# Dataset records start

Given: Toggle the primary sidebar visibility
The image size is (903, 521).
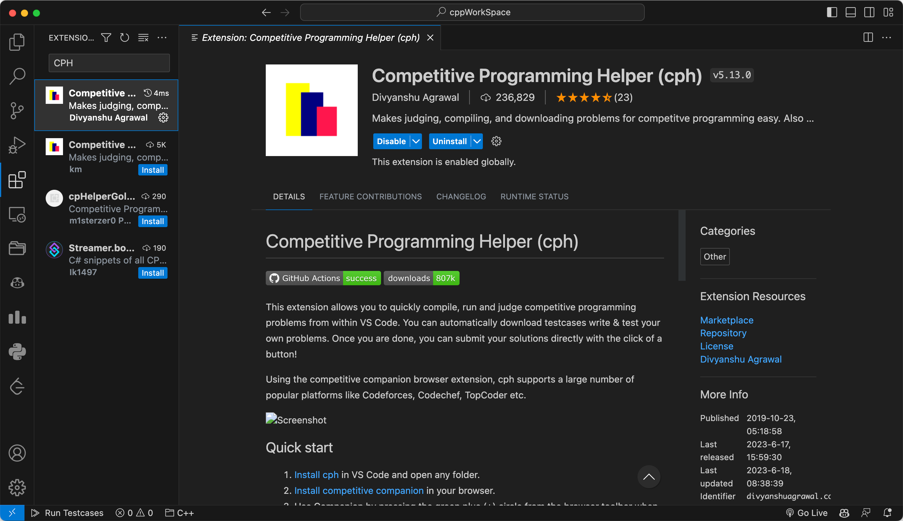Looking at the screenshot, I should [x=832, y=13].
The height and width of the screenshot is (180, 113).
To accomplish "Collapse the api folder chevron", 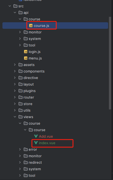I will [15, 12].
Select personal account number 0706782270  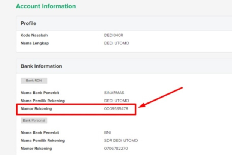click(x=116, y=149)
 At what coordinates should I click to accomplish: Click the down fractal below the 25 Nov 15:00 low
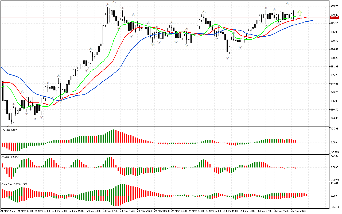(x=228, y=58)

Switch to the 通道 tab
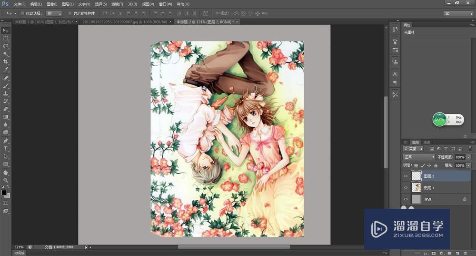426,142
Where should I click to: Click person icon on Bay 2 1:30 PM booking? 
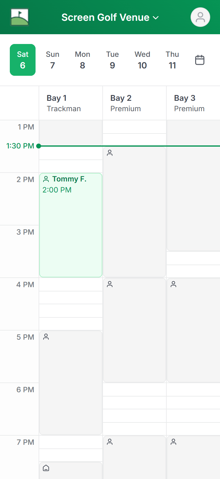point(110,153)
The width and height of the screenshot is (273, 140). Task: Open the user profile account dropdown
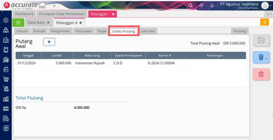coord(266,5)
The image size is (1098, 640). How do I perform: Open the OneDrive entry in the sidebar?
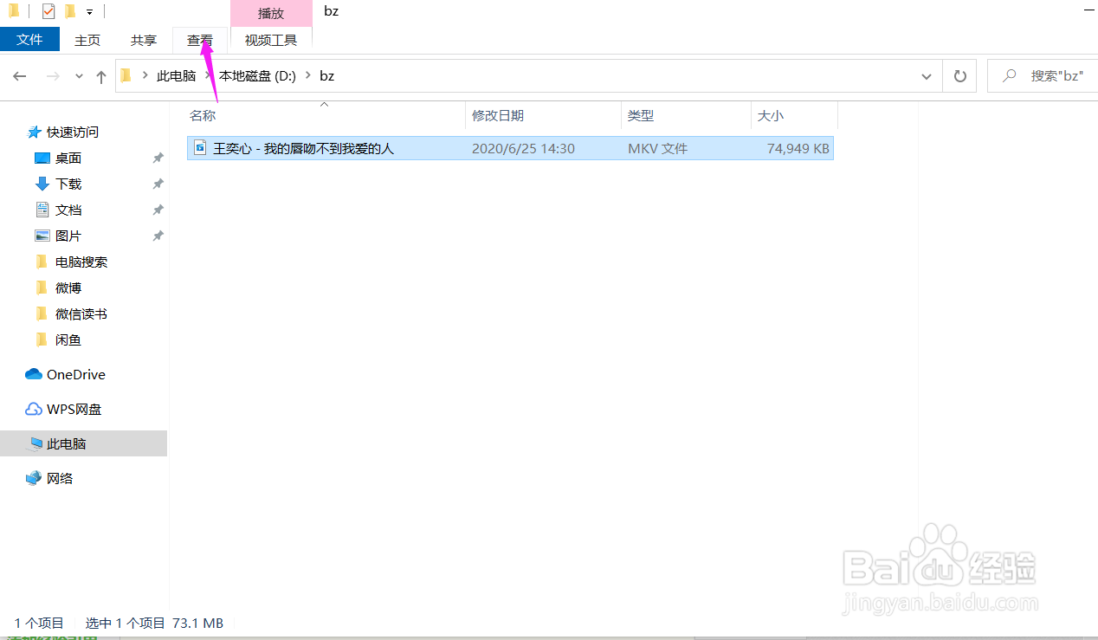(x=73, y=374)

# Dataset records end

Short problem - Can you copy the lines from the one containing "Where should I" through the one containing "coord(266,5)", both included, leaving the pictures out?

Solved problem -
Where should I click to: Click person icon on Bay 2 1:30 PM booking? 
point(110,153)
The width and height of the screenshot is (273, 140). Task: Open the user profile account dropdown
coord(266,5)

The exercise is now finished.